::: Record excerpts

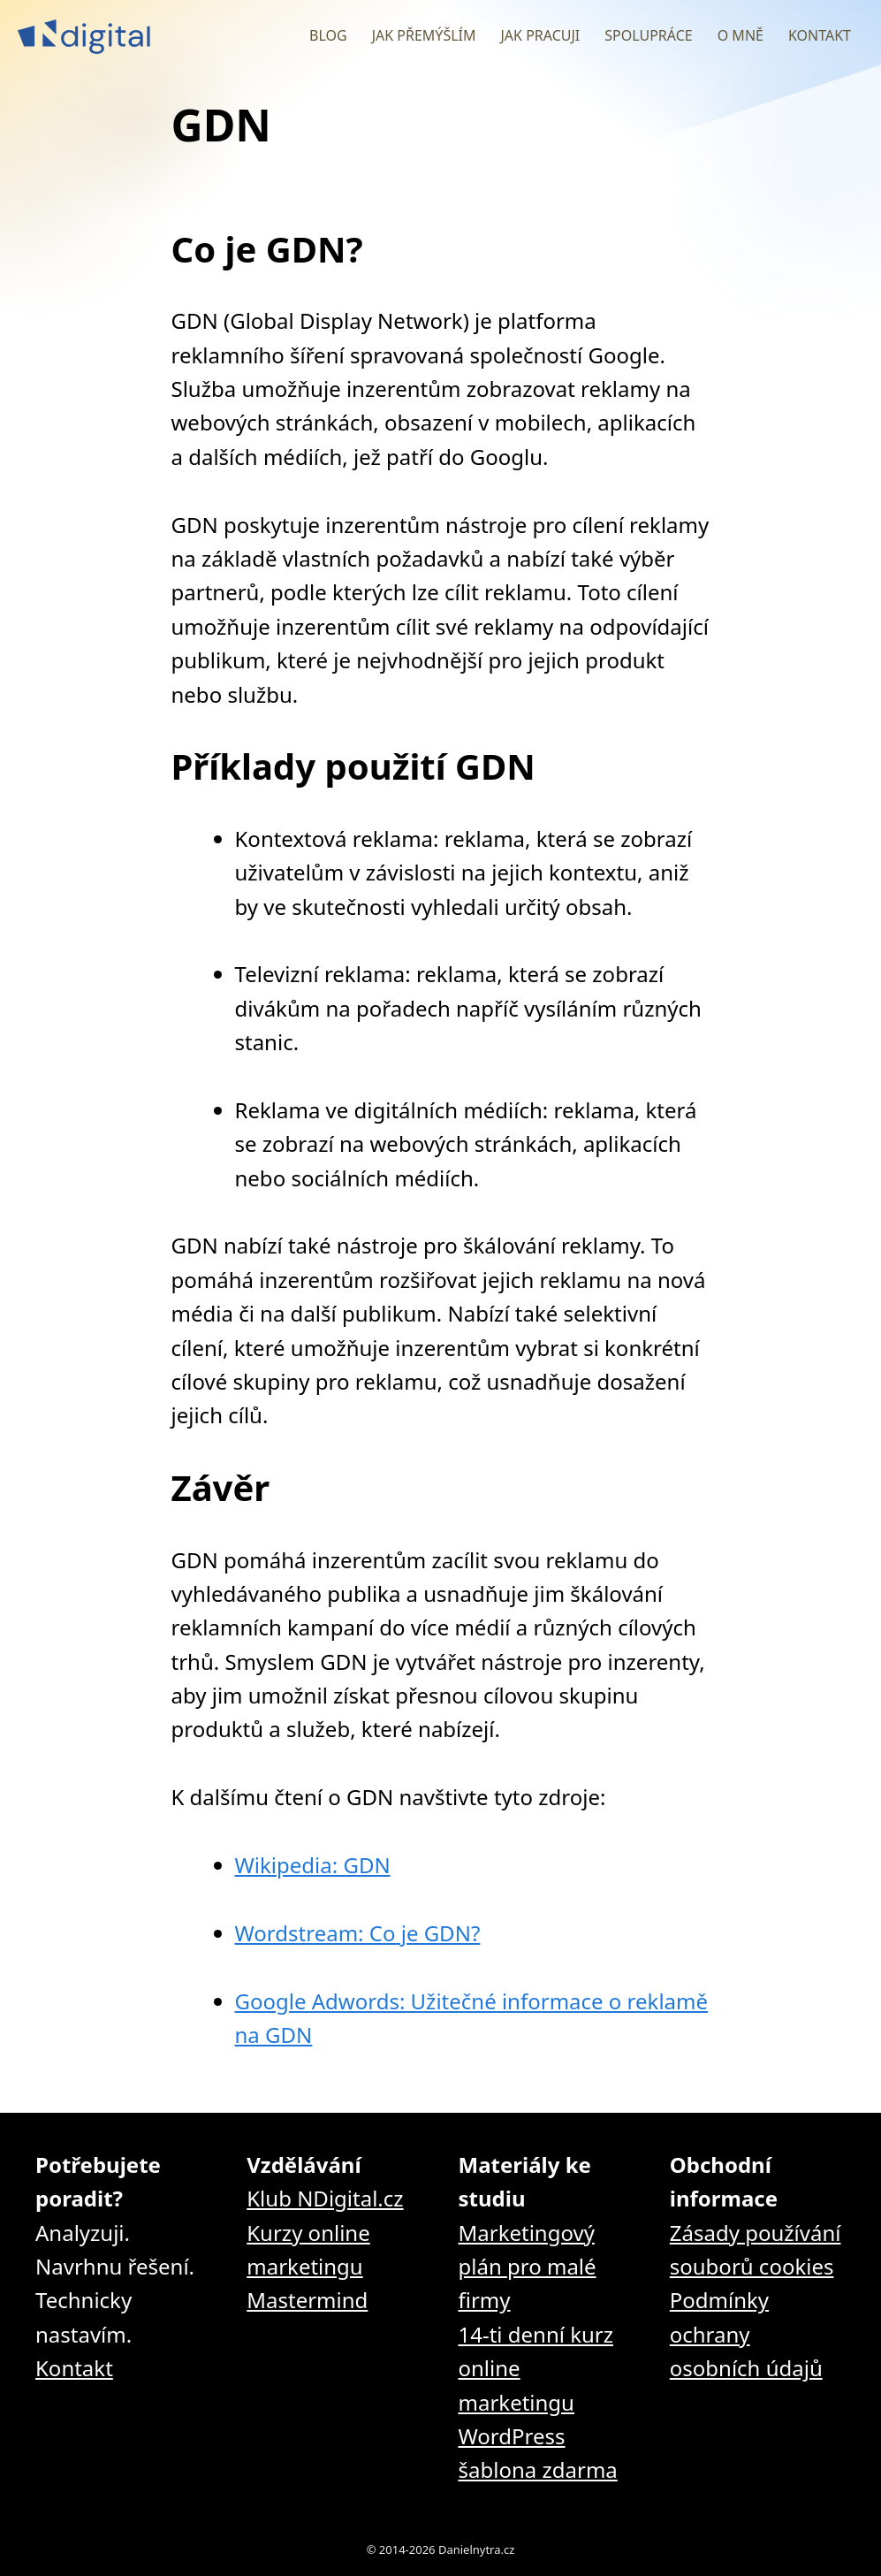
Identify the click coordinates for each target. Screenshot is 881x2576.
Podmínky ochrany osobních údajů (746, 2333)
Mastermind (307, 2299)
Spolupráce (648, 35)
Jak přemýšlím (424, 35)
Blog (328, 35)
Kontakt (819, 35)
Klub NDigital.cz (325, 2198)
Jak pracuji (540, 35)
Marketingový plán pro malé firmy (527, 2266)
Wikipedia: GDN (313, 1864)
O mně (740, 35)
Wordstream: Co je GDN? (358, 1932)
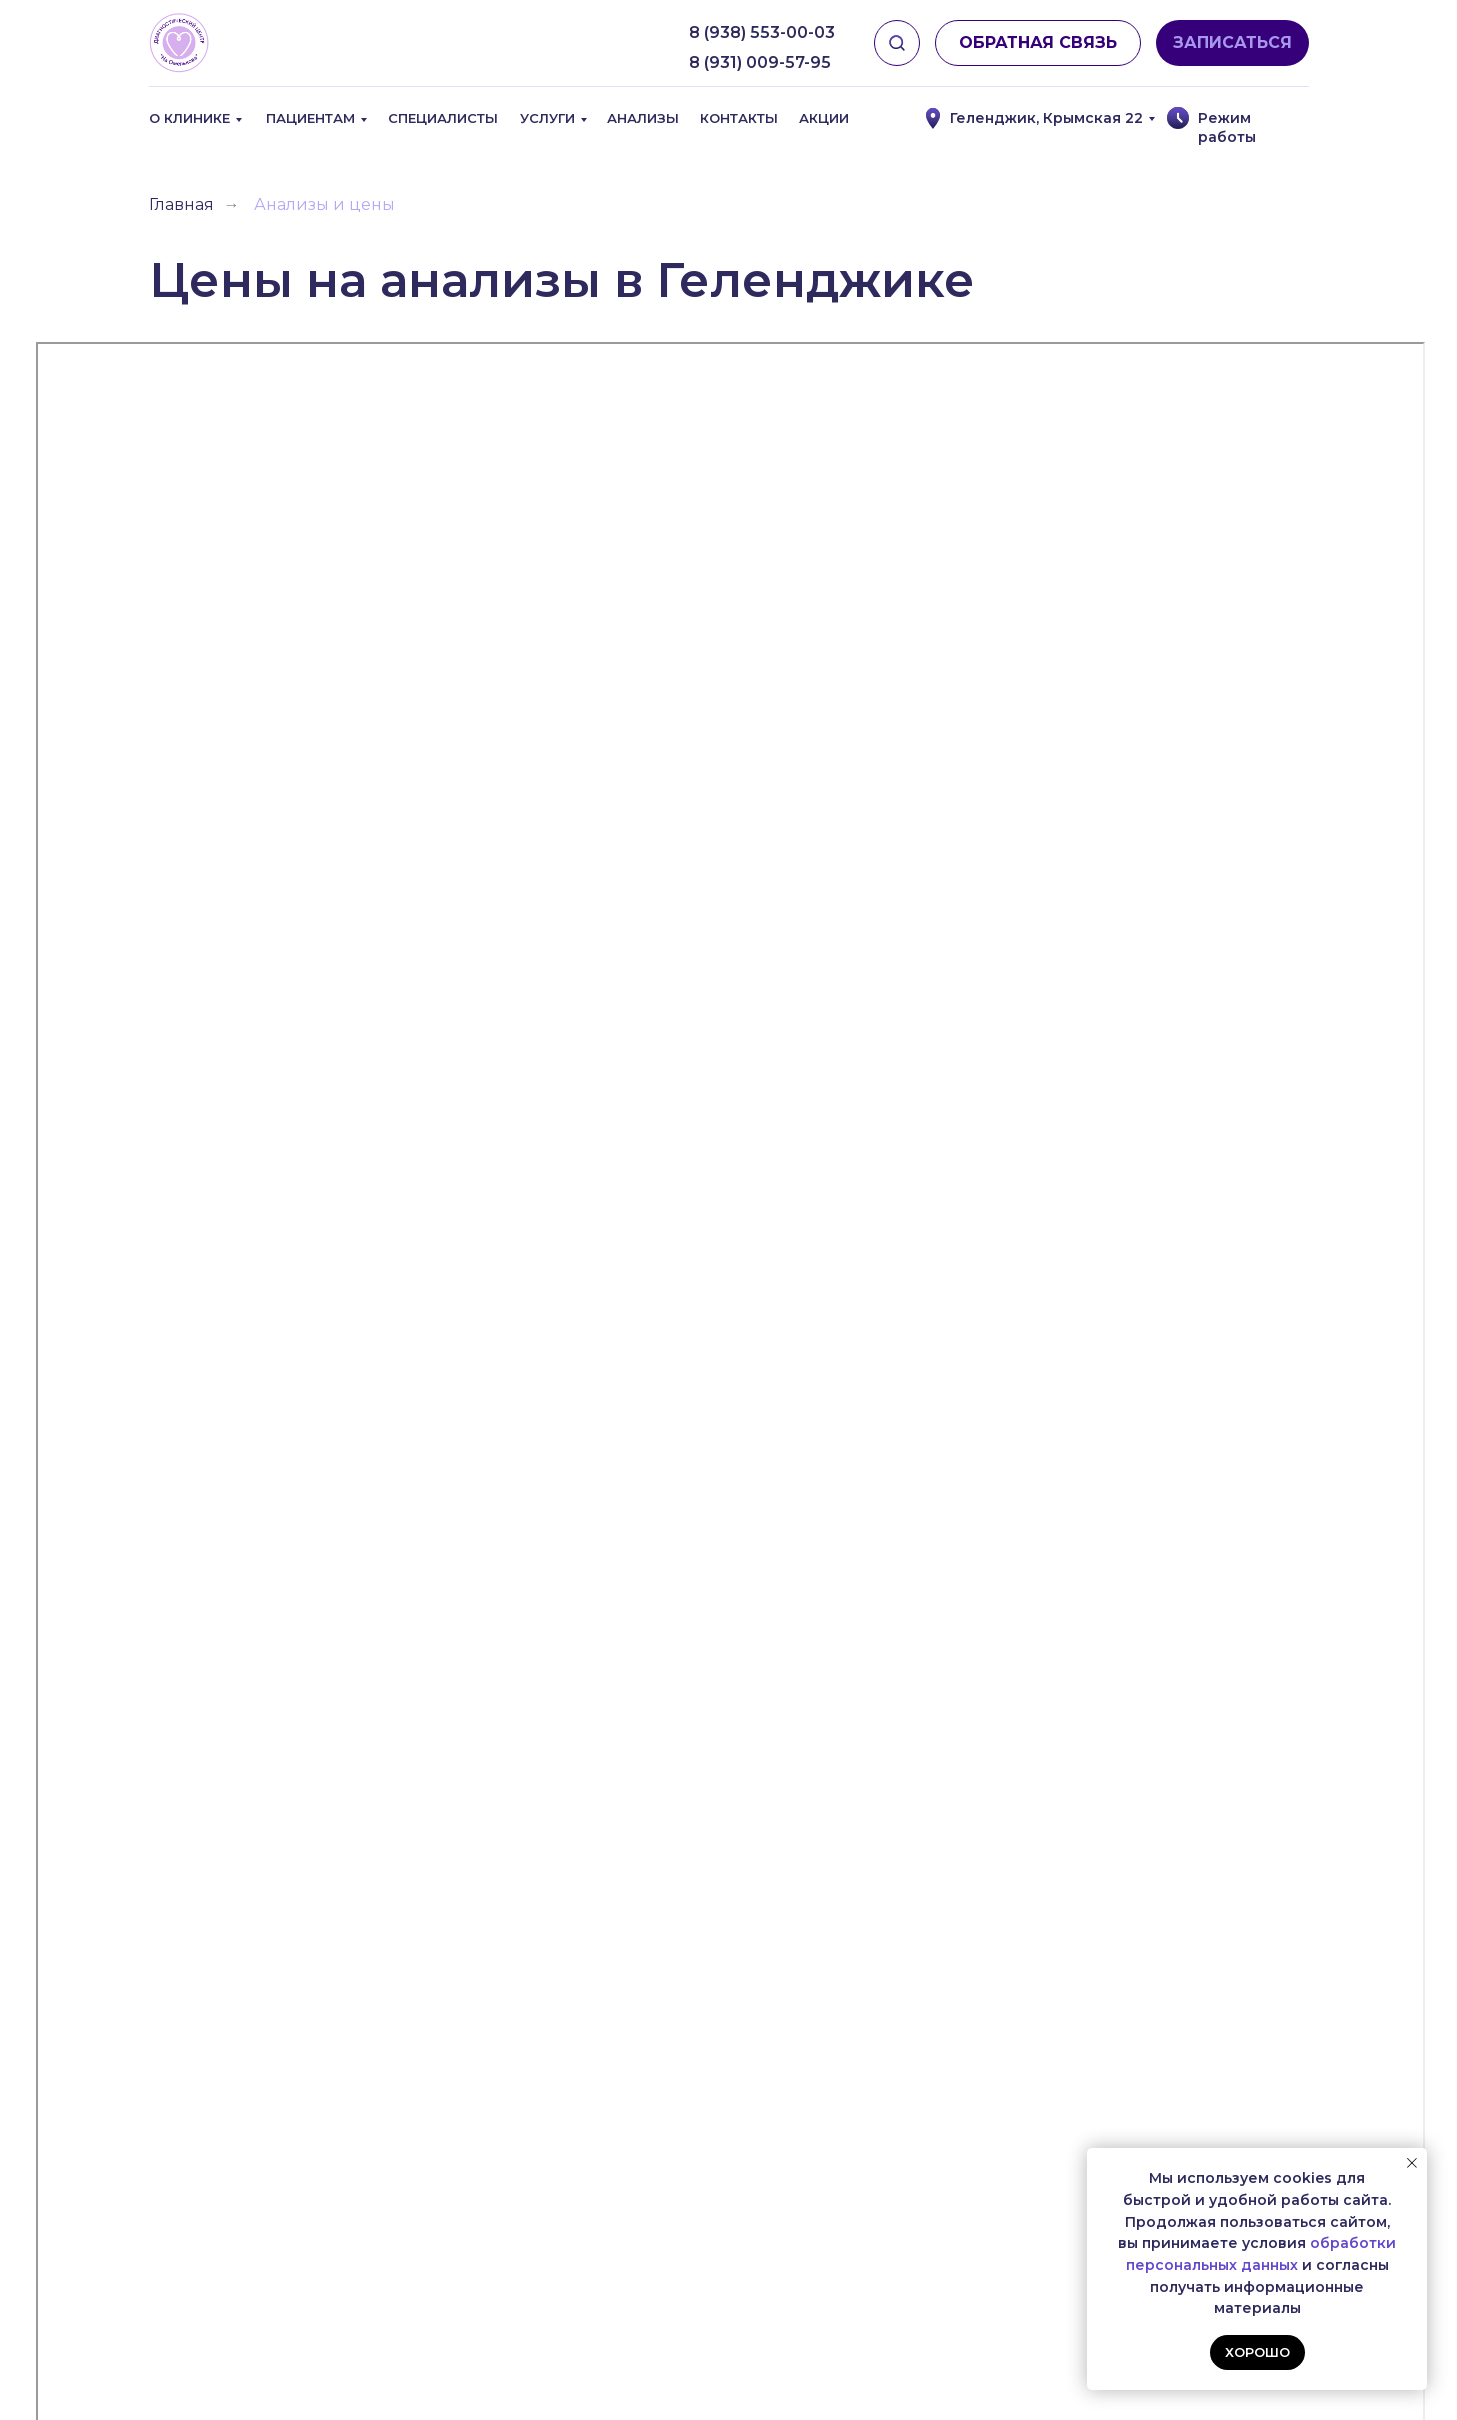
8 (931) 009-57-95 (760, 62)
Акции (824, 118)
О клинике (189, 118)
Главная (181, 204)
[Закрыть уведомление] (1412, 2163)
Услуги (547, 118)
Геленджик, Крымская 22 (1046, 118)
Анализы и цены (324, 204)
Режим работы (1227, 127)
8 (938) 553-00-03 (762, 32)
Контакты (739, 118)
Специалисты (443, 118)
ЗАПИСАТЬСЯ (1232, 42)
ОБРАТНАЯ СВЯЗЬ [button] (1038, 42)
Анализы (643, 118)
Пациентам (310, 118)
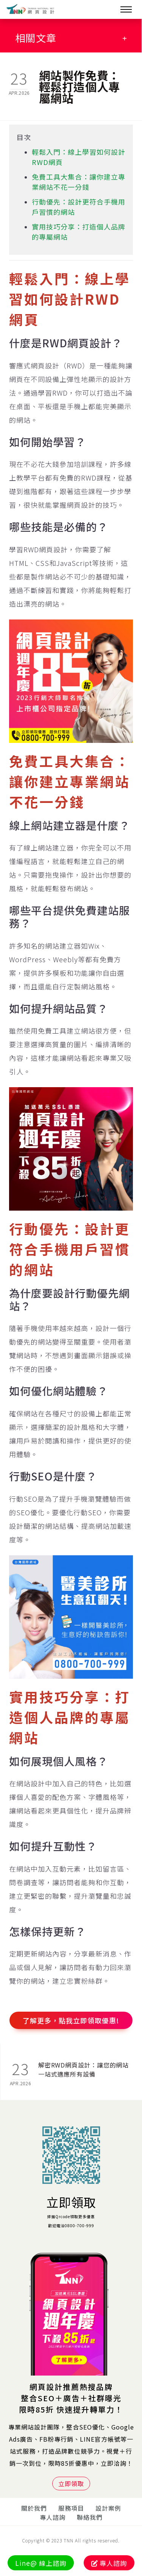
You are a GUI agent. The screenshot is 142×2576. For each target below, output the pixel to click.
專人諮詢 (53, 2517)
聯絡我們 (90, 2517)
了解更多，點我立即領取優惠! (71, 2020)
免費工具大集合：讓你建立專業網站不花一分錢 (78, 182)
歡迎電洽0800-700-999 (71, 2225)
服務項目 (71, 2508)
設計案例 (108, 2508)
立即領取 (71, 2202)
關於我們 (34, 2508)
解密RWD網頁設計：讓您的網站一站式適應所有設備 (83, 2069)
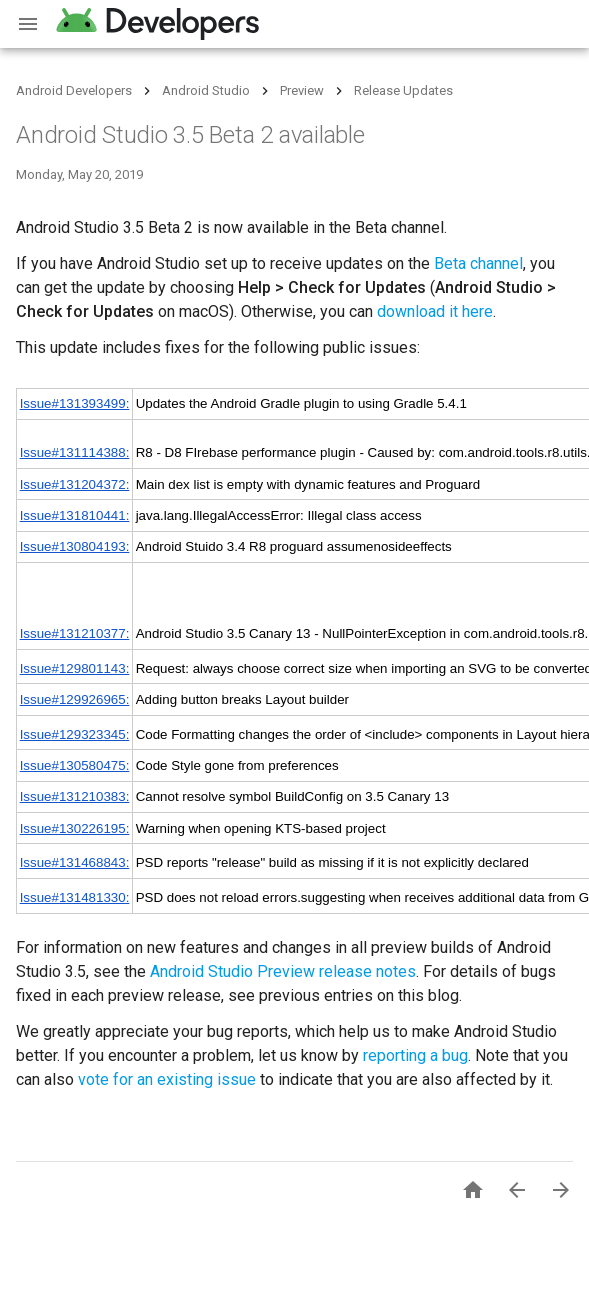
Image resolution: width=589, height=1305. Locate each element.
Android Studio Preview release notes (283, 971)
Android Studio (206, 90)
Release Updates (403, 90)
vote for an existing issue (167, 1079)
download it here (435, 311)
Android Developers (74, 90)
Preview (302, 90)
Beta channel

::::::

■ **Challenge**
Pick out every line of the data above that contains the string "click" and copy each such line in full. Letter case counts.

■ **The solution**
Identify the click coordinates for each target. Screenshot is 881x2576.
You are a GUI agent. The screenshot is 142×2576. For each target below, output the pixel to click.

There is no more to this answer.